Sunday, September 23, 2012

Forecast Accuracy in a PUSH system

Since MRP works primarily as a push system, accuracy of the input data is the number one priority of the Planner. Forecasts that basically build and drive the Master Production Schedule, should depict the actual demand the closest possible. Inaccuracy will always lead to loss of money, either due to holding excessive stock or because of the lost sales.
The basic and most logical way to measure accuracy is by measuring the deviation between the forecasted demand and the actual demand. The difference between these two numbers, when is expressed as a percentage, is the actual forecast error.
 
 
Sample SKU
Forecasted Demand
80
Actual Demand
75
 
 
Forecast Error (A-F/A)
-6,67%
Abs of Error
6,67%
Accuracy [1-abs(Error)]
93,33%
 
Most information I've found, propose to use the forecast error as an absolute number. I prefer to use as a signed percentage, because it clearly shows the direction of the deviation as well as the deviation itself. So, a negative forecast error shows clearly that the actual demand was less than what was forecasted and a positive forecast error would mean the opposite. Accuracy on the other hand is just 1 – the absolute value of the forecast error. In case that the forecast error is more than 100% then accuracy would just have a zero value, since there is no point showing negative accuracy.
 
Although the above calculations are pretty much straight forward, things are a little more complicate when it comes to measure the accuracy for many SKUs and thus the whole forecast. In order to achieve this, it is necessary to calculate what is called the Mean Absolute Percentage Error or else MAPE, which is basically the Average Absolute Error divided by the Average Actual Quantity.
 
 
SKU A
SKU B
SKU C
SKU D
Total
Forecasted Demand
120
50
200
500
870
Actual Demand
100
40
51
450
641
Absolute Error
20
10
149
50
229
 
 
Average ABS Error (MAE)
57,25
 
Average Actual Demand
160,25
 
MAPE
35,73%
 
Forecast Accuracy (1-MAPE)
64,27%
 
 
 
 
 
 
From what I know, MAPE is the method most commonly used today. It is easy to calculate and self explicable. The only thing I don’t like about it is the use of the absolute values. I don’t know how long back in time MAPE can be traced but an engineer would definitely decide to solve the problem with a statistical approach. What else could it be better than trying to calculate the Standard Deviation of the Error? Well this approach is called RMSE, meaning the Root of the Mean Squared Error and has no difficulty at all, but still many people avoid it.

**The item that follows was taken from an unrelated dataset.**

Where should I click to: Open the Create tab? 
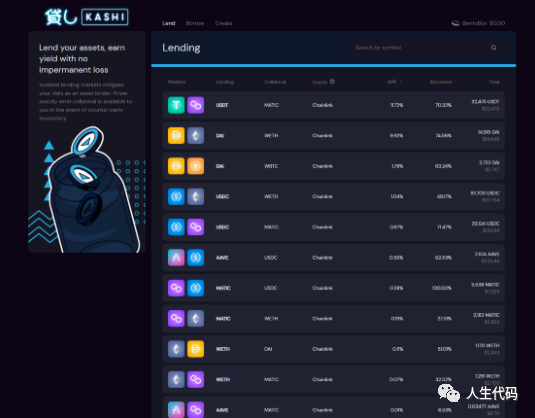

If you had a sample that you needed to find the standard deviation, you would simply calculate the mean, subtract the mean from each sample value and square the results. The square root of the average of the squared values would be the standard deviation. The same applies here but instead of calculating the mean of the samples we will use the Actual Demand as a reference point.
 
SKU A
SKU B
SKU C
SKU D
Total
Forecasted Demand
120
50
200
500
870
Actual Demand
100
40
51
450
641
Squared Error
400
100
22201
2500
25201
Average of Squared Errors
6.300,25
 
RMSE
79,37
 
 
 
 
 
Although for me this makes much more sense well it misses something that most would ask for. This is the % sign. RMSE is an absolute number such as the standard deviation and that’s why many people choose MAPE.  I choose to calculate both MAPE and RMSE as accuracy indicators.
From this point you can do many more tricks. The cleverest one would be to use weights for the simple MAPE. If the weigh is the standard cost, then the most expensive SKU’s would weigh more and would adjust the MAPE to a more logical value. So, the accuracy error of the cheap SKU’s would be less significant than the error of the expensive SKU’s.
Once you automate the calculations in an Excel spreadsheet then there is even a better solution. Use all the above!